To reduce costs and conserve cash, American:
- Removed more than $17 billion from its operating and capital budgets for 2020 primarily through reduced flying;
- Incorporated more than $1.3 billion of permanent non-volume, non-fuel efficiency cost-saving measures into 2021 operating plan;
- Retired five aircraft types (Embraer 190, Boeing 757, Boeing 767, Airbus A330 and Bombardier CRJ200), along with a number of older regional aircraft;
- Placed certain older Boeing 737-800 aircraft into temporary storage;
- Reached agreement with Boeing to secure rights to defer deliveries of 18 Boeing 737 MAX aircraft, and completed sale-leaseback transactions to finance its Airbus A321 aircraft deliveries in 2021;
- Reset its international capacity and network for 2021, including exiting 19 international routes from six hubs;
- Reduced non-aircraft capital expense by $700 million in 2020 and another $300 million in 2021 through reductions in fleet modification work, elimination of ground service equipment purchases, and pausing noncritical facility investments and IT projects;
- Introduced voluntary early retirement and long-term partially paid leave programs, under which more than 20,000 employees chose to participate;
- Reduced management and support staff by about 30%.

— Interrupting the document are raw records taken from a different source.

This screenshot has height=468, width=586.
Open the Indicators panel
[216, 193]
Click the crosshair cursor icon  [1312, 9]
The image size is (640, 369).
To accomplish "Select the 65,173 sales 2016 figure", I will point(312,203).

- Proceeded with furloughs. “American’s furloughed team members have since had their pay and benefits reinstated with the passage of a bipartisan COVID-19 relief package.”

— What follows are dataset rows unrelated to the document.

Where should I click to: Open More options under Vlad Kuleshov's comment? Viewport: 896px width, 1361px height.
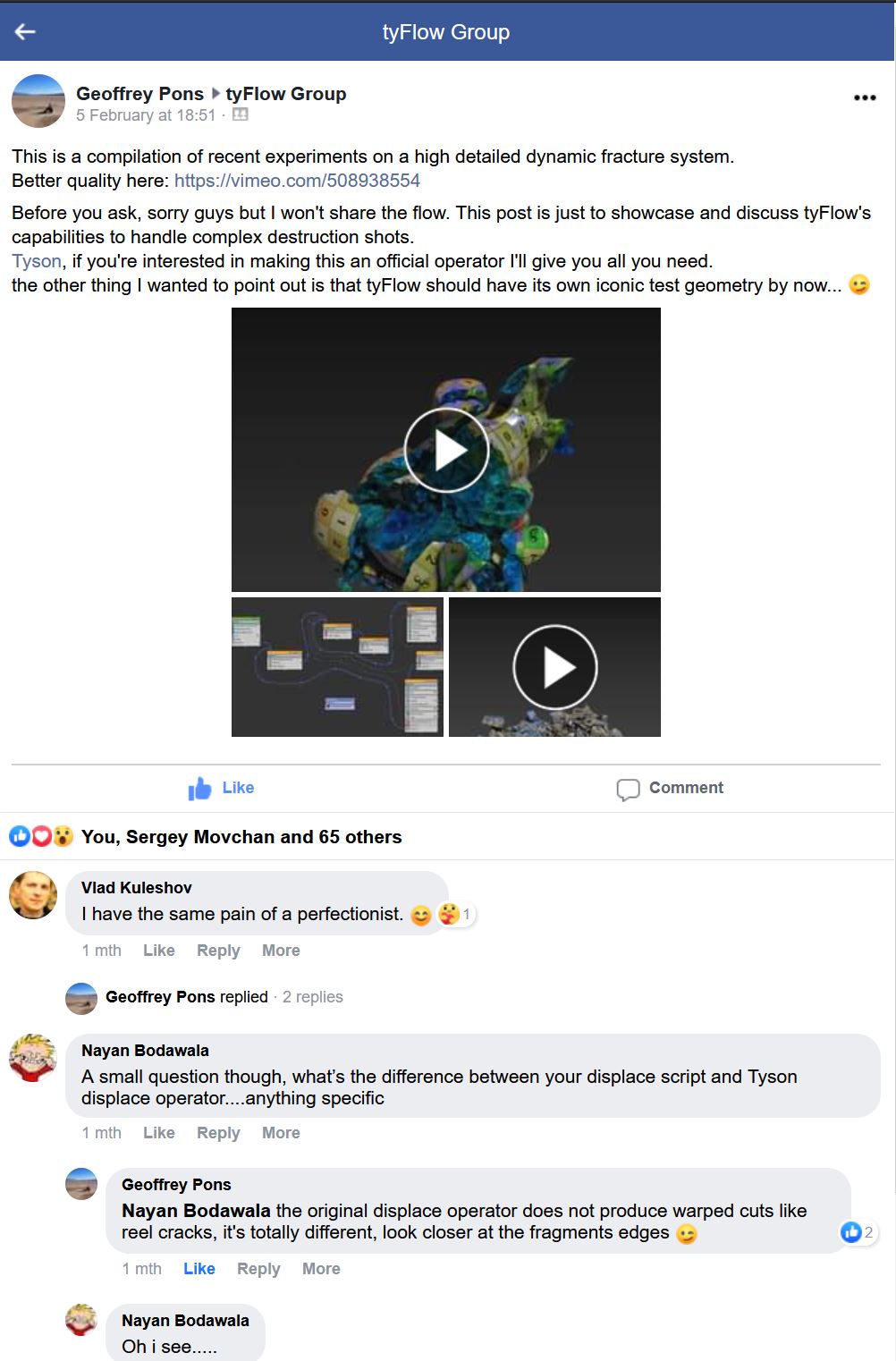coord(281,951)
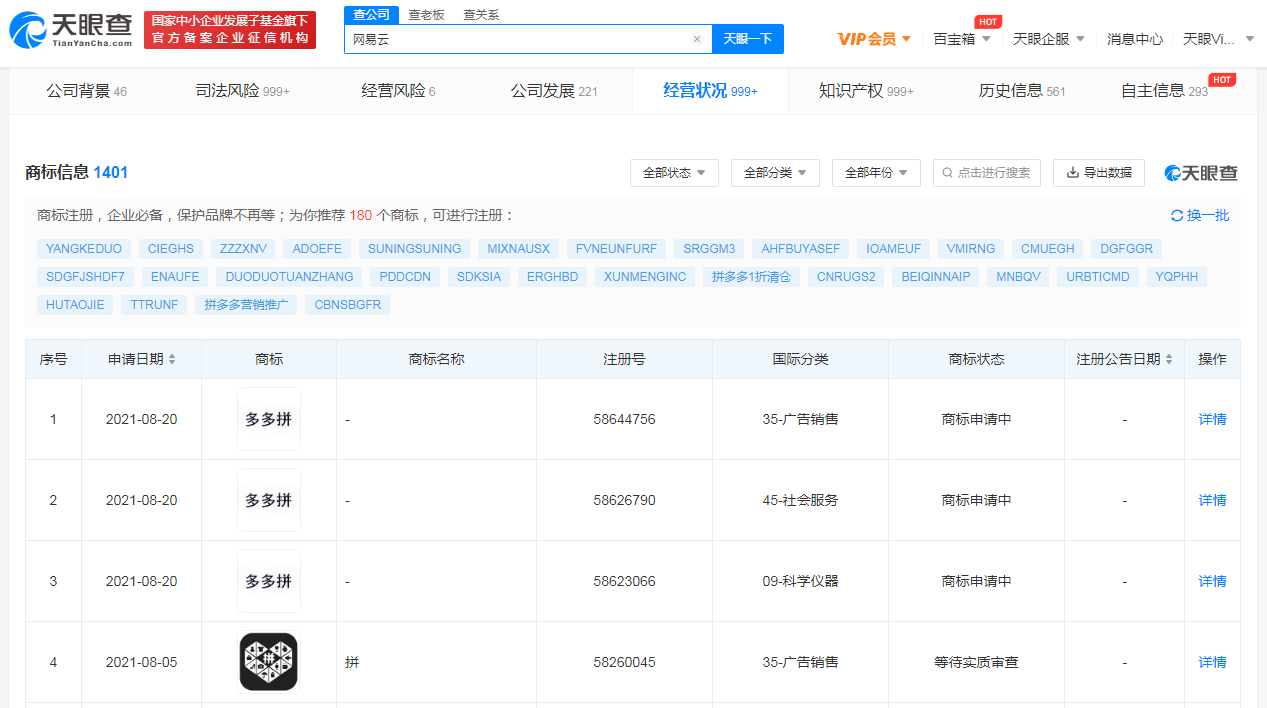1267x708 pixels.
Task: Click the 拼 trademark logo in row 4
Action: [268, 661]
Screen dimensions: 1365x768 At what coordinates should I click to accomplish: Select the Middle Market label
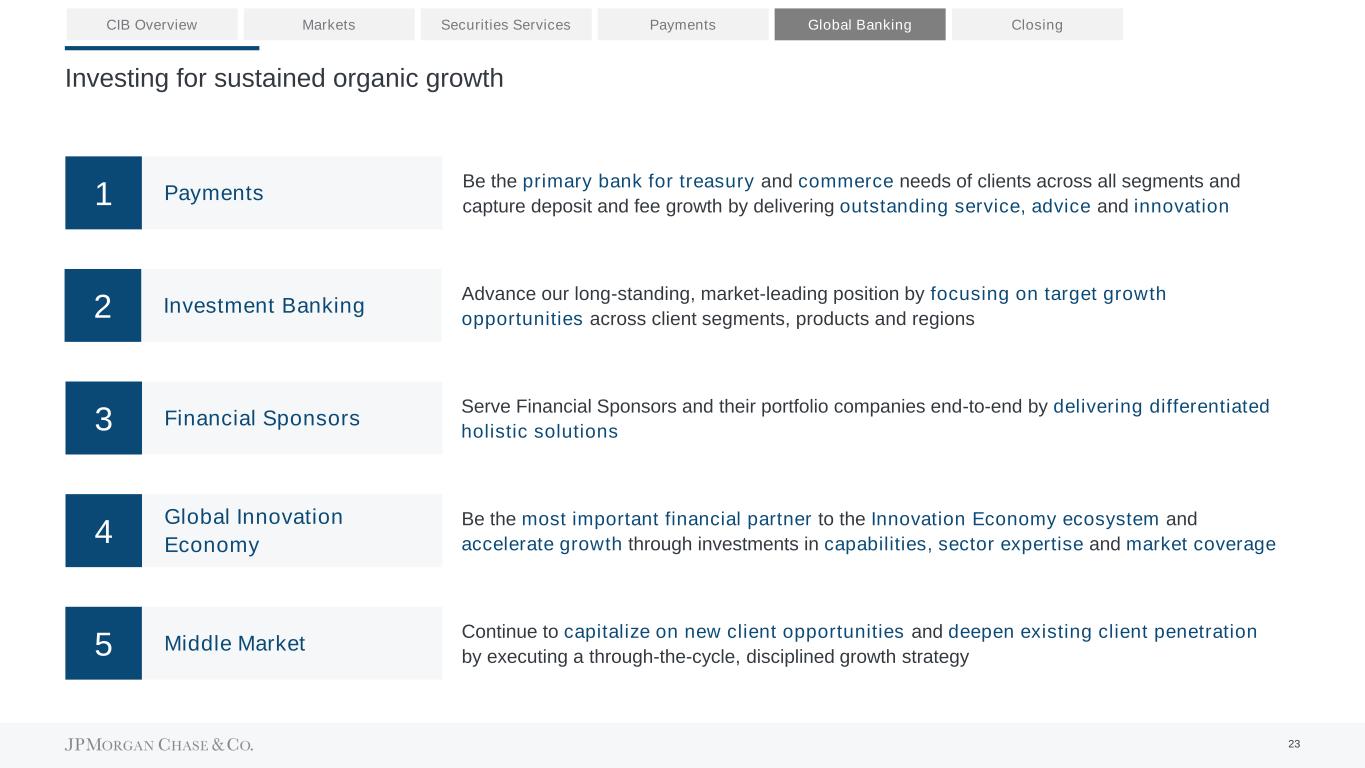(235, 643)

To improve its liquidity, American:
- Reduced its daily cash burn rate from nearly $100 million in April 2020 to about $30 million in the fourth quarter;
- Secured about $9 billion in financial assistance through two rounds of federal legislation and executed an agreement with the U.S. Department of the Treasury through the CARES Act loan program that gives the company access to up to $7.5 billion of secured term loans, of which $550 million has been drawn;
- Raised more than $13 billion during the year through various other equity and debt offerings.
American reset its network in 2020 to play to the strengths of its hubs and take advantage of its younger, simplified fleet. The airline also established new partnerships with Alaska Airlines and JetBlue Airways, augmenting its presence on the West Coast and in the Northeast. “These partnerships will allow for efficient growth, including the launch of new service in 2021 between Seattle and London, Shanghai and Bangalore, and between New York and Tel Aviv and Athens.”
American said it will continue to match capacity to bookings trends. “Compared to the first quarter of 2019, American expects its first-quarter system capacity to be down 45%, with total revenue expected to be down 60 to 65%.”